Thursday, July 22, 2004

Who watches the politicians? Alan Moore: Salon.com (click-through ad required) talks politics with Alan Moore:

"... V for Vendetta has had an annoying way of coming true ever since I wrote it in the early '80s. Back then, I wanted something to communicate the idea of a police state quickly and efficiently, so I thought of the novel fascist idea of monitor cameras on every street corner. And the book was, of course, set in the future of 1997. But by that year -- and I don't know if Tony Blair and Jack Straw were big fans, but evidently they thought its design for future Britain was a really good one -- we had cameras on every street corner along the length and breadth of the country. My general thought is that yes, it's depressing, but not unexpected, when this stuff happens. And I do tend to think that, given the upsurge of the religious right over the last couple of decades, these are the last spasms of those dinosaur organisms."

"... I suppose it's too early to go into my rant on Ronald Reagan? That would be tasteless. ... You've got Ronald Reagan -- the much eulogized, recently deceased former president -- who everyone seems to have forgotten was regarded as one of the most low and treacherous individuals by those in Hollywood that he sold out to the McCarthy hearings.
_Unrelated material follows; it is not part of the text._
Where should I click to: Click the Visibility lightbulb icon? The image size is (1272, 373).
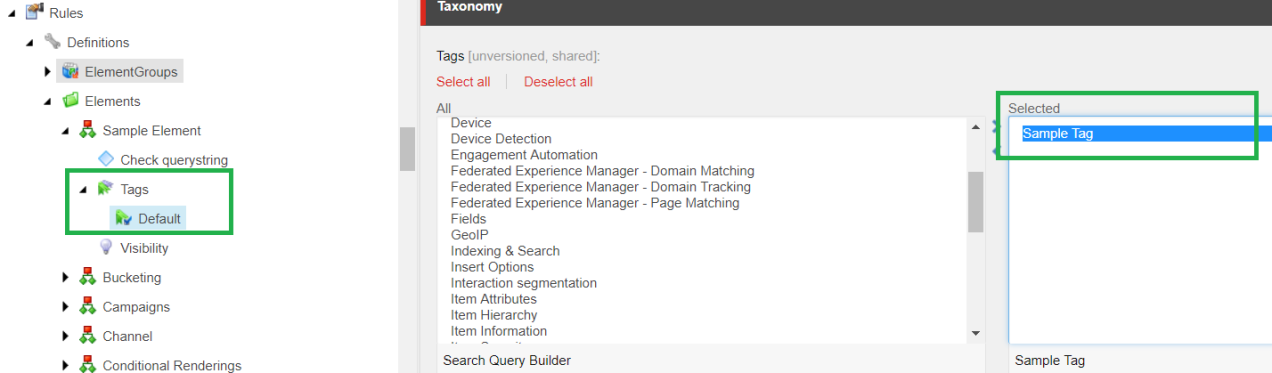click(x=106, y=248)
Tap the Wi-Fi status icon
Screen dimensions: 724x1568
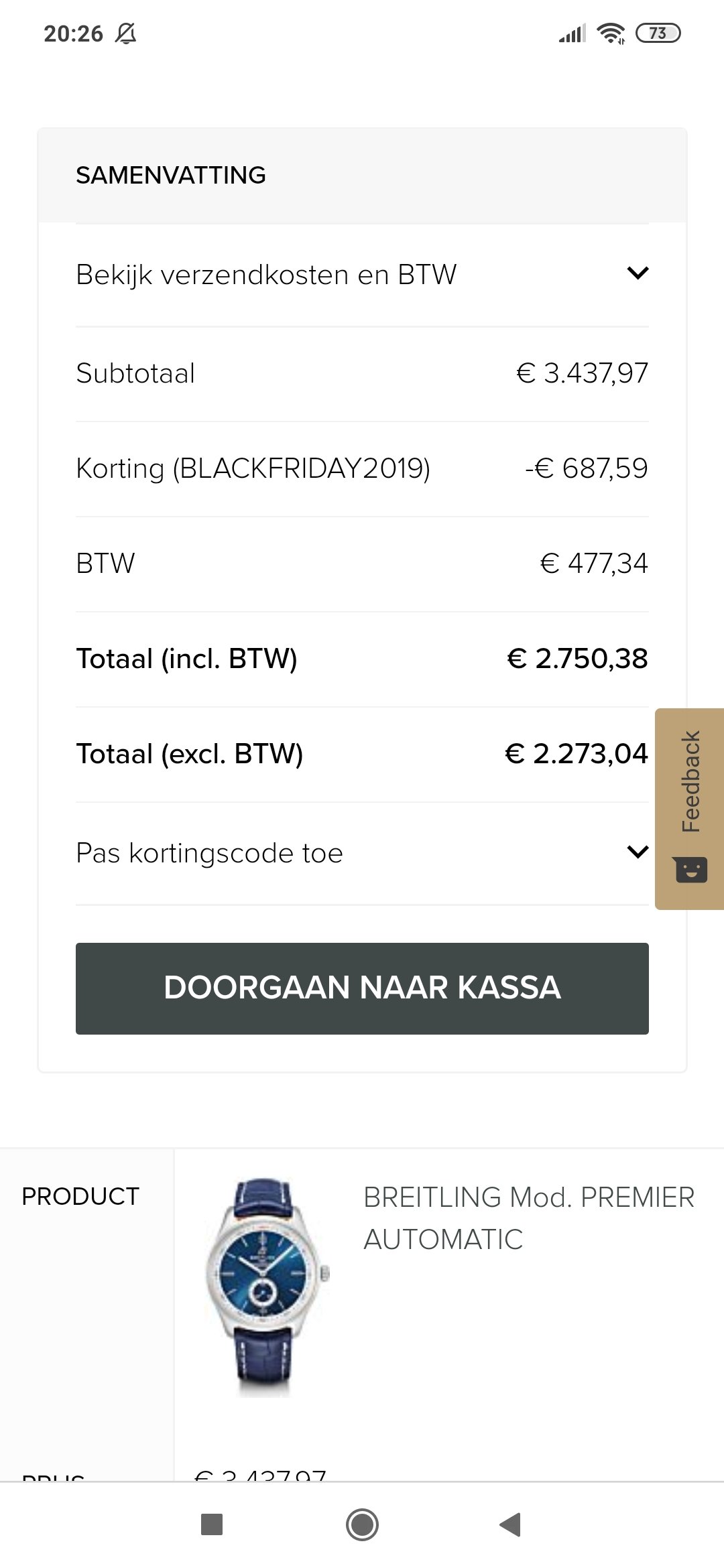click(x=611, y=33)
This is someone whose response to the AIDS epidemic was probably responsible for hundreds of thousands of deaths worldwide. This is someone who created Saddam Hussein and Osama bin Laden, or at least set in motion the policies that would create these creatures. This was the architect of much of the world's present misery. Why did we elect him? Because he had been in a lot of films that some quite liked. We thought him an honorable man because in his films he played a lot of honorable men. I believe there are some who believed he had an outstanding war record. Even Ronald Reagan himself talked with misty eyes about the time he liberated concentration camps, which he may have done in a movie. But Ronald Reagan was out of World War II, fortunately for him, because of ill health. So all of his memories of military service came from movies. I've got to say that there are probably better people to elect than film stars."
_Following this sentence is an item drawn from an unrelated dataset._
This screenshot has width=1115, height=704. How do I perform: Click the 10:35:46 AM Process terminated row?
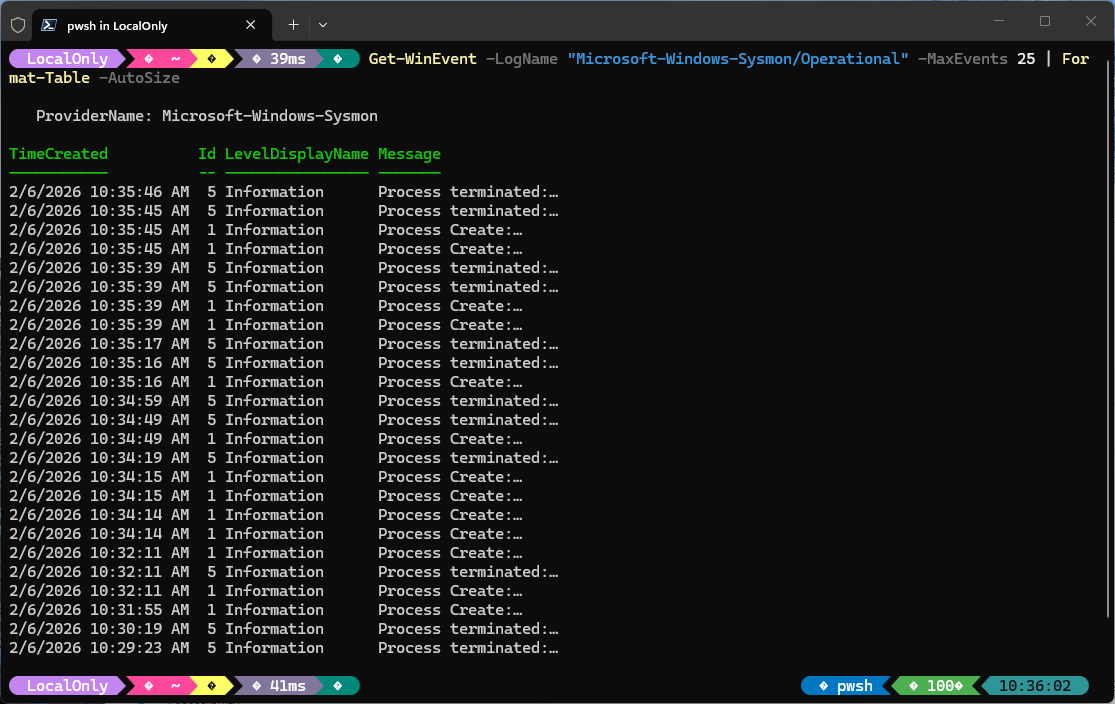[x=283, y=192]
"Well, the body is one of our first sources of metaphor. One of the ways in which we create our language is to talk about things that are unfamiliar to us in terms of things that are familiar to us. Most of the metaphors that we use come from our own bodies. Of course, in magic, such as that I'm interested in, every part of the body has its own symbolic significance. We were talking earlier about the cult of the head. Various parts of the body, such as the sexual organs, have profound meanings in most systems and cultures. The eyes, the hands -- these are all very rich in symbolism because they are so immediate to us. We all know our bodies intimately; it's all we have and all we are. It tends to provide the easiest sort of metaphor. We talk about the face of a clock, or the foot of the stairs. The limbs of a corporation. In the case of Jack the Ripper, they tend to get our attention; same with the beheadings of those unfortunate hostages we talked about earlier. Although, with regard to those hostages -- and I've got enormous sympathies for their families -- but you don't really hear the word 'mercenaries' much these days, do you?"

(If the political conversation doesn't interest you, skip to the last few questions, where Moore discusses, among other things, his lack of concern for "mainstream appreciation" of his work.)